Today we will investigate a very interesting property of the exponential distribution. Often used to model waiting times, the exponential distribution has a probability density function of

$$P(x) = \lambda e^{-\lambda x}$$

It has an expected value of $\frac{1}{\lambda}$. If we use this model for a waiting time for a bus, then we expect to wait $\frac{1}{\lambda}$ minutes (for our model, we will use minutes, but it really doesn’t matter).

 

I. Expected Value

We start by computing the expected value. Let $T$ have a distribution of $$P(T) = \lambda e^{-\lambda T}$$

We compute the expected value of $T$, $\langle T\rangle$ via

$$\langle T\rangle = \int_{T_{\text{min}}}^{T_{\text{max}}}T\cdot P(T) \text{d}T$$

We could wait a minimum of 0 minutes (the bus is there when we arrive), and could wait at most, well, infinity, because the bus may break and never arrive. The exponential distribution is defined for $T\in[0,\infty)$, so our integral becomes

$$\langle T\rangle = \int_{0}^{\infty}T\lambda e^{-\lambda T} \text{d}T $$

$$= -Te^{-\lambda T}+\int e^{-\lambda T}\text{d}T\hspace{4mm}|_{T=0}^{T=\infty}$$

$$ = -Te^{-\lambda T}-\frac{1}{\lambda}e^{-\lambda T}\hspace{4mm}|_{T=0}^{T=\infty}$$

$$ = 0 – (-\frac{1}{\lambda}) = \frac{1}{\lambda}$$

II. Conditional Distributions Intro

Now we will examine a conditional distribution. This sounds confusing, but it’s a pretty easy concept to understand. Let’s say you have a red ball and a yellow ball, and you pick a ball from a hat, then pick the other ball out of the hat. What’s the probability that you pick the red ball second? Hopefully it’s obvious that it’s 50%. Well, what if I tell you that you pick the yellow ball first, now, what’s the probability that you pick the red ball second given that you pick the yellow ball first? 100%. This is what a conditional distribution is; the probability of some event occurring, given some prior knowledge.
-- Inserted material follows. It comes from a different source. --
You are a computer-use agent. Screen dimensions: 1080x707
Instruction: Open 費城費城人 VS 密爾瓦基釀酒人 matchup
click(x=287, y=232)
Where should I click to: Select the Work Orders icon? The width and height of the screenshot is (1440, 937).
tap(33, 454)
In our case, our event is the probability that we wait $T$ minutes, and the knowledge we are given is that we’ve already waited $W$ minutes. Let’s say you are waiting for a bus, how long do you expect until the next bus comes given that you have already waited $W$ minutes and no bus has arrived?
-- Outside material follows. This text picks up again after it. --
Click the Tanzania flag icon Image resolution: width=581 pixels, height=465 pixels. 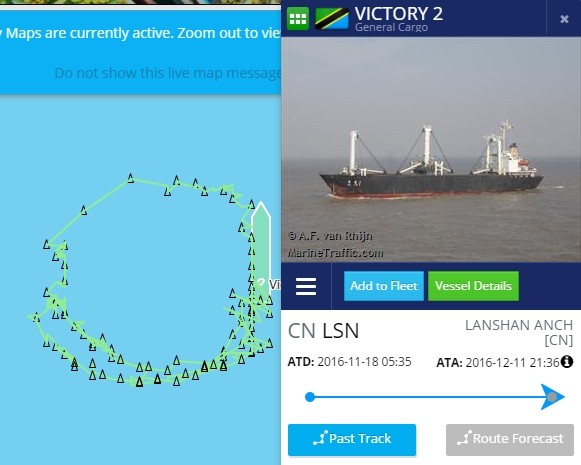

We will use Bayes’ Theorem, which states that the probability of $A$ given $B$, or $P(A|B)$, can be expressed as

$$P(A|B) = \frac{P(A\hspace{1mm}\text{and}\hspace{1mm}B)}{P(B)}$$

III. Conditional Distribution Calculations

In our case, we want the probability that we wait $T$ minutes given we’ve waited $W$ minutes already. It is very important to understand how to interpret the information given. By waiting $W$ minutes, we know that $T\geq W$. We know nothing else, other than the fact that $T$ must be greater than or equal to $W$, since we have already waited that long. Therefore,

$$P(B) = P(T\geq W) = \int_{W}^{\infty} \lambda e^{-\lambda T}\text{d}T$$

$$ = -e^{-\lambda T}\hspace{4mm}|_{T=W}^{T=\infty}$$

$$ = e^{-\lambda W}$$

Now, we need to calculate $P(A\hspace{1mm}\text{and}\hspace{1mm}B)$. But in fact, we don’t, we already know it! The probability that we wait $T$ minutes AND $T\geq W$ is just the probability that we wait $T$ minutes for $T\geq W$ and 0 for $T<W$.

Therefore, we have

$$P(T|T\geq W) = \frac{e^{-\lambda T}}{e^{-\lambda W}} \hspace{5mm} T\geq W$$

$$= e^{-\lambda (T-W)}\hspace{5mm} T\geq W$$

IV. Conditional Expected Value

So, how long do we expect to wait, given that we’ve already waited $W$ minutes? The expected value can be calculated the same way as before.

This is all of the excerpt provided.